[Stored data entries]
──────────

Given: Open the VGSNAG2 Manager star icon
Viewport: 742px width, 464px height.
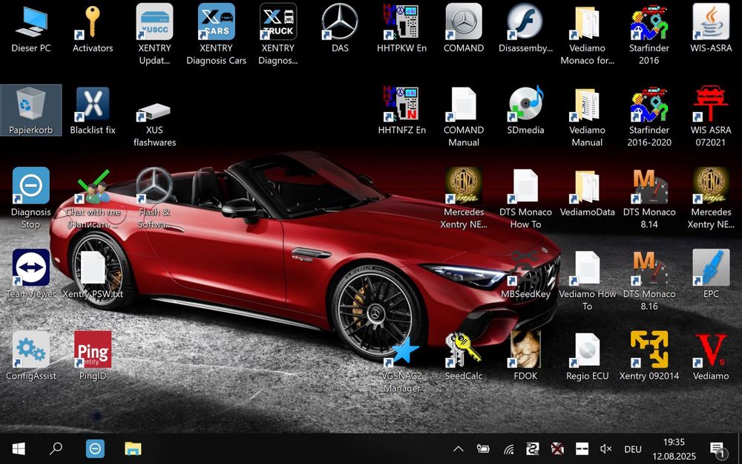Looking at the screenshot, I should click(402, 351).
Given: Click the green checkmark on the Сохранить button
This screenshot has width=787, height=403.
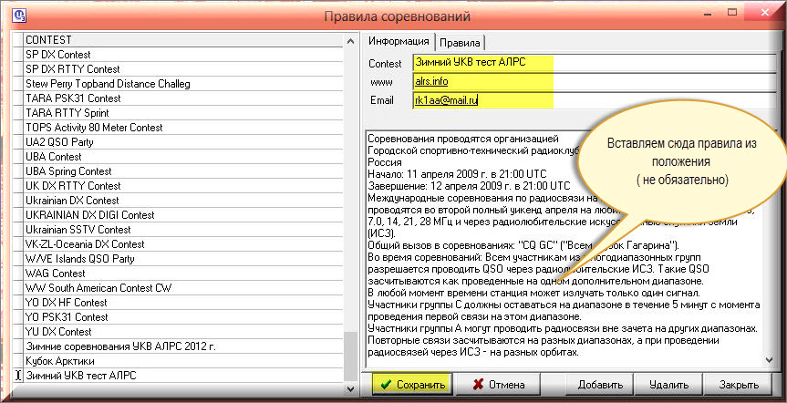Looking at the screenshot, I should click(386, 385).
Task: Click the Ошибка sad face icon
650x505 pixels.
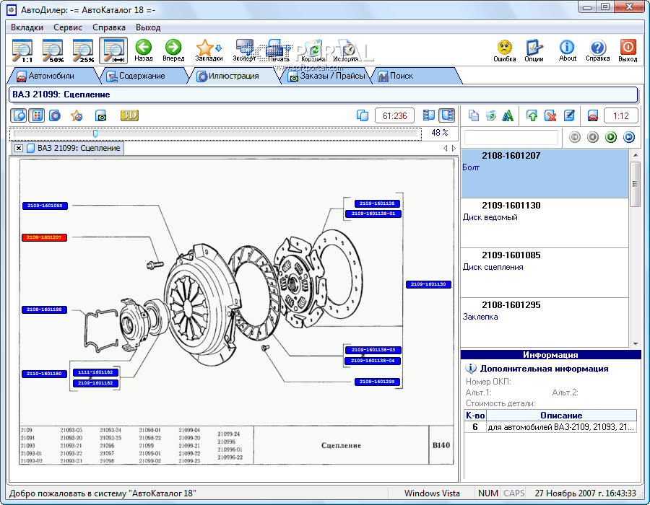Action: click(505, 49)
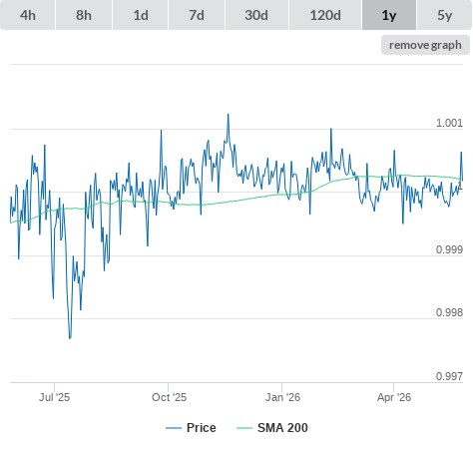Click the active 1y range tab

tap(389, 15)
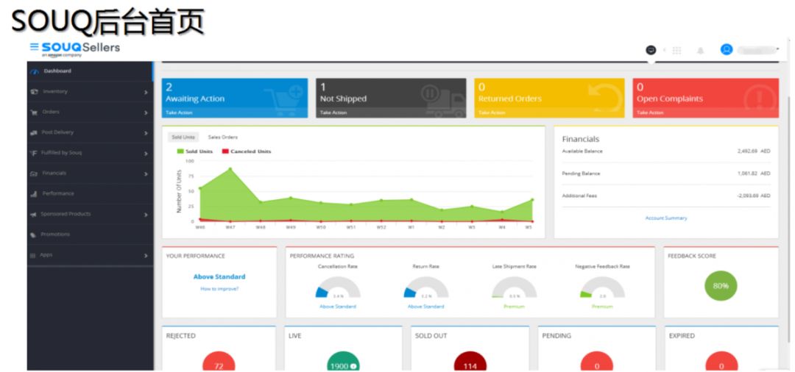
Task: Click the How to improve? link
Action: 219,289
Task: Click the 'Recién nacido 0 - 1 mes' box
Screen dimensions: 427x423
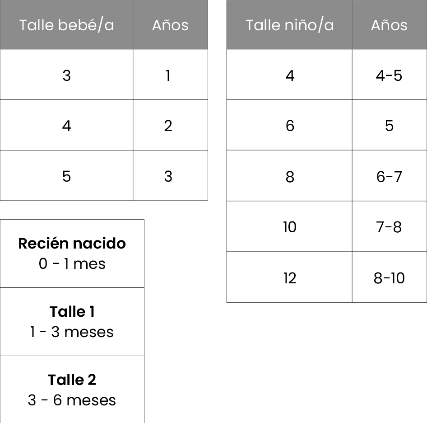Action: pyautogui.click(x=72, y=254)
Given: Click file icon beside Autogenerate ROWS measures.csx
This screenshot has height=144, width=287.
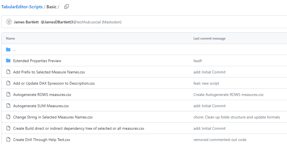Looking at the screenshot, I should (8, 95).
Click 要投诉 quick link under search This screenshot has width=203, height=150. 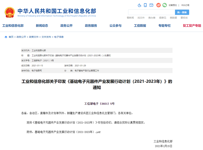pos(184,18)
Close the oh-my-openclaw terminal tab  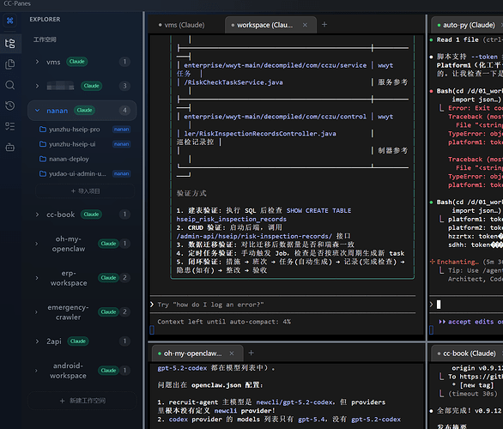pyautogui.click(x=232, y=353)
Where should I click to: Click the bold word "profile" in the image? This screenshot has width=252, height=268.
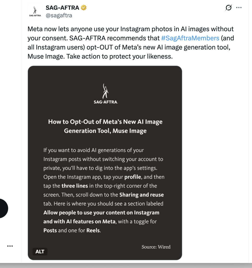pyautogui.click(x=133, y=177)
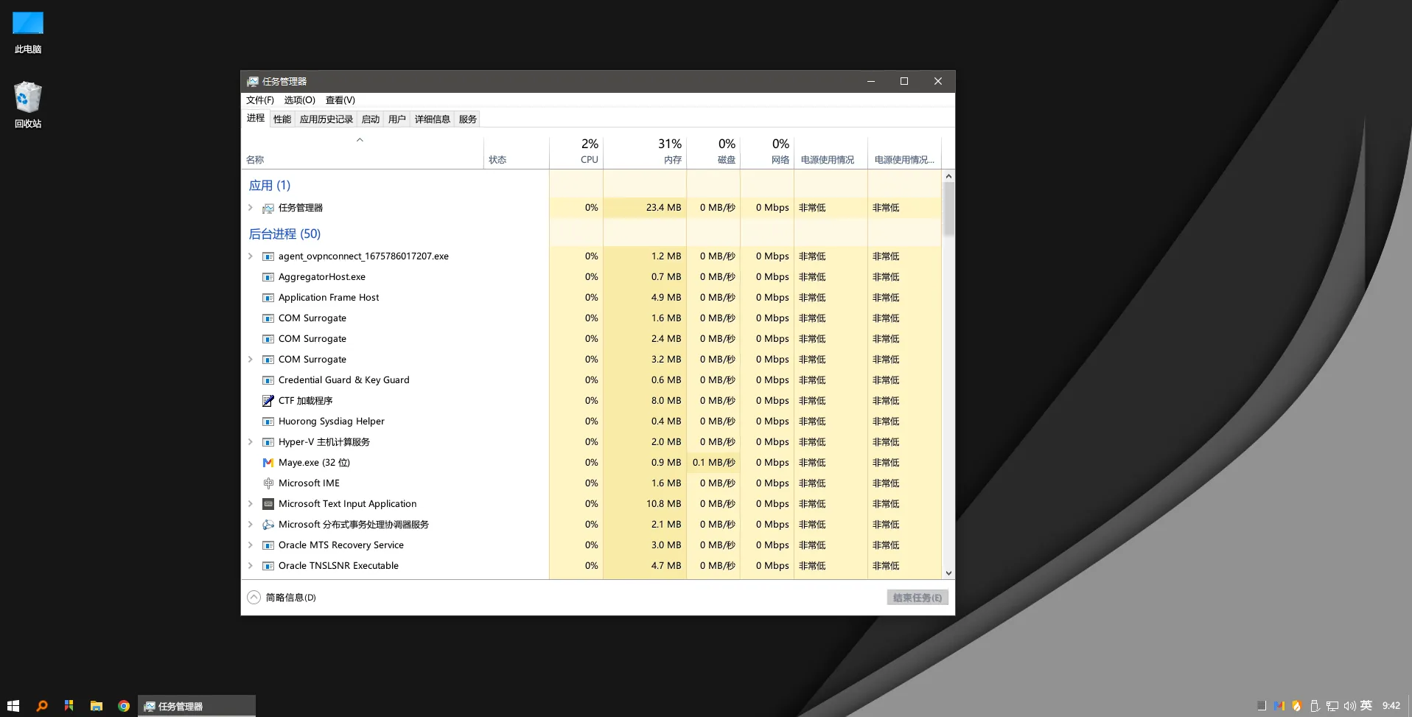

──────────

# TASK DETAILS
Count the lines above with the string "Given"; report only that figure.

# OUTPUT
3